The predicted salary is between 70000 - 90000 £ per year.
About Us
At UnlikelyAI, we are building the future of AI: one that is reliable, accurate, and transparent. Our neurosymbolic technology harnesses the power of LLMs and generative AI, and combines it with Universal Language – our proprietary symbolic technology that bridges the gap between probabilistic machine learning and deterministic classical computing. Our products are already in use with major enterprises – including tier-1 banks and leading accountancy firms – across audit, compliance, and financial services. In compliance, we combine symbolic decision trees with LLM-powered evidence extraction to catch errors in financial reporting that human reviewers miss. In financial services, we use neurosymbolic guardrails to deliver accurate and explainable outcomes at scale. We are now building toward a platform – a public API and platform experience that will make our core neurosymbolic capabilities available to a broader set of customers and use cases. This is a pivotal moment: we're transitioning from bespoke customer engagements into a scalable product platform, and we need talented engineers to help us get there.
The Role
We are looking for a motivated, capable software engineer to join our growing team. You'll bring solid engineering fundamentals and a genuine enthusiasm for writing clean, well-tested code. You might have a few years of professional experience under your belt – enough to have built and shipped real software, but with plenty of room and appetite to grow. This role will contribute to developing our core capabilities, which span symbolic reasoning (decision trees, propositional graphs, knowledge graphs), document ingestion pipelines, and the APIs that expose these to customers. You'll work on genuinely novel problems at the intersection of classical symbolic AI and modern LLMs – and you'll be supported by experienced engineers and researchers as you do. You'll work within a shared monorepo alongside software engineers, research engineers, and applied scientists in a heavily cross-functional environment. We operate in small, focused product teams, supported by shared infrastructure, internal tooling, and an R&D function.
What You Might Work On
- Building and extending our public API, including authentication, scalability, and developer documentation.

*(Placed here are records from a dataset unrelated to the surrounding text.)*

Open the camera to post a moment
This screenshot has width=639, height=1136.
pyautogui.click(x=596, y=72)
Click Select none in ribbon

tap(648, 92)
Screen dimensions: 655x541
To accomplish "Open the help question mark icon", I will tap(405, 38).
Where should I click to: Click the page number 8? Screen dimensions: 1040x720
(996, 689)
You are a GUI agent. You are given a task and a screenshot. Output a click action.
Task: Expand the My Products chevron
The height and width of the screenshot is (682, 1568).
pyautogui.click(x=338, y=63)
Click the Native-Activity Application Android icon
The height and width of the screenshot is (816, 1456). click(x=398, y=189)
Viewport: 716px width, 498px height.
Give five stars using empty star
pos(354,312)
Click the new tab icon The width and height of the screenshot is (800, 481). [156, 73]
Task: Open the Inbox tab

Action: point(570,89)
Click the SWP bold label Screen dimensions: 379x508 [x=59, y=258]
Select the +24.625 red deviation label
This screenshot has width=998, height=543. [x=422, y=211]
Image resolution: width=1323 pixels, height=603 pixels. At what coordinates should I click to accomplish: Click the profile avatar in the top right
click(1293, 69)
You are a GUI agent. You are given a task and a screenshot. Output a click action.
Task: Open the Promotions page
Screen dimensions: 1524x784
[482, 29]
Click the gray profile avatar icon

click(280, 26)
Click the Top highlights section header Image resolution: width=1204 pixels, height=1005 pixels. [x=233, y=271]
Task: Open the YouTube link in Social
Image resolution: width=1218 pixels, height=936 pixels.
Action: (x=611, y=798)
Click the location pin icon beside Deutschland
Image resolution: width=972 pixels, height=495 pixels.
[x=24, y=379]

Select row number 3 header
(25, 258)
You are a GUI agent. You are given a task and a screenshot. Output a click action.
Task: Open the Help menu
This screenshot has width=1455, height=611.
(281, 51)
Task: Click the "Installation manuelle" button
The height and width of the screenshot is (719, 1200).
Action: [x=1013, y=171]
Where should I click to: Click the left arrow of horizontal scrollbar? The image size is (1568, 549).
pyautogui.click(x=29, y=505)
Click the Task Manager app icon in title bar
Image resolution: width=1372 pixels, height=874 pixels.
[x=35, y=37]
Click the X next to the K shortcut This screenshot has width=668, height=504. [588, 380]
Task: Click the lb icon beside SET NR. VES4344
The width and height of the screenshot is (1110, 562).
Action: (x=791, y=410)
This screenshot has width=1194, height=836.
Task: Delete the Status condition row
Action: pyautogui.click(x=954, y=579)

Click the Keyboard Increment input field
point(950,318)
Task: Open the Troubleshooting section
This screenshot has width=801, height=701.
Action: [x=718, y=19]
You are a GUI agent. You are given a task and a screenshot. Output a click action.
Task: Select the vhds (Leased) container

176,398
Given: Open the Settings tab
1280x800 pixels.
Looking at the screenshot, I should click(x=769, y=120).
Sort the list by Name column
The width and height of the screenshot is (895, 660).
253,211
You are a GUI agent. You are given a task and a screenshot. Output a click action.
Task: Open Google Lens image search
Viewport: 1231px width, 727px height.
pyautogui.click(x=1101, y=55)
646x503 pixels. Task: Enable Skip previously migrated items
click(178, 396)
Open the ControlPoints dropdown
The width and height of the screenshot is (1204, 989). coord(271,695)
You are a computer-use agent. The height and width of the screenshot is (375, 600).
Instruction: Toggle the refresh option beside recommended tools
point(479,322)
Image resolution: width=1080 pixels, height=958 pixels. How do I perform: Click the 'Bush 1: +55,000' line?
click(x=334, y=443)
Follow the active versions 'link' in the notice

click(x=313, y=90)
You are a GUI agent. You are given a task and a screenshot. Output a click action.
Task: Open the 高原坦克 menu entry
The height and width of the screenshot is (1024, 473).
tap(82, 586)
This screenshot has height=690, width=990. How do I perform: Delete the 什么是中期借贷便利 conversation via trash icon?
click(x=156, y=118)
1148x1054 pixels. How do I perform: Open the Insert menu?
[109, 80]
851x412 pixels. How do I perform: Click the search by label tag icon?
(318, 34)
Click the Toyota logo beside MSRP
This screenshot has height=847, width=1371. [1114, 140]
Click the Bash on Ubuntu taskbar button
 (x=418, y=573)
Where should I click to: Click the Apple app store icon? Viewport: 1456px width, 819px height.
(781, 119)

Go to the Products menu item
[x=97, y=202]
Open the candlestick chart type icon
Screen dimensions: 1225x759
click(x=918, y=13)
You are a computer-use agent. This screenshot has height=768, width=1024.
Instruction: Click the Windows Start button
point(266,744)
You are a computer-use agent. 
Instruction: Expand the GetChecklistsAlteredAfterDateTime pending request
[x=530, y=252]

- Improving our document ingestion pipelines to handle new input formats (e.g. PDF, Word) and new regulatory jurisdictions.
- Contributing to evaluation frameworks and benchmarks to measure and improve system accuracy.
- Supporting our deployment approach for enterprise customers with specific cloud and security requirements.
- Improving internal tooling and developer experience across the monorepo.
- Working on the symbolic reasoning engine that powers our products – including decision tree evaluation, rule generation, and knowledge graph construction.
You'll be successful here if...
- you have proficiency in Python, including writing well-typed, well-tested code in a collaborative environment.
- you have a solid grasp of algorithms and data structures and are comfortable reasoning about complexity and solving non-trivial problems.
- you care about software quality – you write tests, review code thoughtfully, and take pride in shipping well-crafted software.
- you have a delivery experience – you've contributed meaningfully to shipping software to production, not just prototypes.
- you have a bias for action – you move quickly, make informed decisions, and iterate without waiting for perfect information.
- you have a relevant degree in Computer Science, Mathematics, Engineering, or STEM – or equivalent practical experience.
Other skills
You don't need to tick every box below, but any of the following would strengthen your application:
- Cloud infrastructure (AWS preferred) – familiarity with services such as S3, ECR, ECS/EKS, or infrastructure-as-code tools like Terraform.
- Monorepo experience – comfortable working in a large, shared codebase with multiple product teams contributing.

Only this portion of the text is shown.